A photocatalyst composite nanofiber is formed by a composite material comprising titanium dioxide, zinc oxide and a transition metal, and the photocatalyst composite nanofiber has a diameter of 0.01 to 3 μm. The photocatalyst composite nanofiber of claim 1, wherein the transition metal is selected from the group consisting of silver, palladium, rhodium, gold, iridium, cobalt, nickel, zirconium or a combination thereof. The photocatalyst composite nanofiber of claim 2, wherein the transition metal is silver. The photocatalyst composite nanofiber according to claim 1, wherein the transition metal to titanium dioxide has a molar ratio ranging from 0.5:100 to 8:100. The invention relates to a method for preparing a photocatalyst composite nanofiber, comprising the steps of: mixing a titanium-containing precursor, an organic polymer and an organic solvent to obtain an initial solution; mixing a transition metal ion and a zinc ion with the initial solution and heating, Obtaining an electrospinning solution; and electrospinning the electrospun solution to form a plurality of nanofibers. The photocatalytic composite nanofiber according to claim 5, wherein the transition metal ion is a silver ion.
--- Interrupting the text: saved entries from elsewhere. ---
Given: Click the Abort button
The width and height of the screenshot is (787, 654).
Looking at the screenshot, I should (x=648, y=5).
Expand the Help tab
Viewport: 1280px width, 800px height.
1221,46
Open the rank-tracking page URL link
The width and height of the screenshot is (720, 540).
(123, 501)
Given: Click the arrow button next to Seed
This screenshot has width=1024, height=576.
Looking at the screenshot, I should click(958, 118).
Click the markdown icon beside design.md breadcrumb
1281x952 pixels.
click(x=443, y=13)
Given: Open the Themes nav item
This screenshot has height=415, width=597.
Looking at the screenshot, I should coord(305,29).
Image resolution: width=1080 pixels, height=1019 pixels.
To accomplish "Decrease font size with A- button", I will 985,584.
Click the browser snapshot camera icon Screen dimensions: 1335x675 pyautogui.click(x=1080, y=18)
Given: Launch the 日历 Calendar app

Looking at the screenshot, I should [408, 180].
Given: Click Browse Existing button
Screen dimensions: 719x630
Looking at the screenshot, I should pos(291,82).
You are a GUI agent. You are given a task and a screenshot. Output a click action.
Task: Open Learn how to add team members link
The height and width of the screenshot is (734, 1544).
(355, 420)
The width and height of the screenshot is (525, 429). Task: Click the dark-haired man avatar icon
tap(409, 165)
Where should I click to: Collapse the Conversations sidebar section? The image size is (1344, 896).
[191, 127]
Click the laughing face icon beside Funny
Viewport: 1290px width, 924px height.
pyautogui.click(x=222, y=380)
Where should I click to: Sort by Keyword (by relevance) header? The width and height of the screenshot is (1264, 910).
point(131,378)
The photocatalyst composite nanofiber according to claim 5, wherein the organic polymer is selected from the group consisting of polyvinylpyrrolidone, polyvinyl acetate, polyethylene glycol or pluronic. The method for preparing a photocatalyst composite nanofiber according to claim 5, wherein The molar ratio of the transition metal ion to the titanium-containing precursor ranges from 0.5:100 to 8:100. The photocatalytic composite nanofiber of claim 5, after forming the nanofibers, further comprises a calcination step of heating the nanofibers. The photocatalytic composite nanofiber according to claim 9, wherein the calcination temperature is 450 to 600 °C.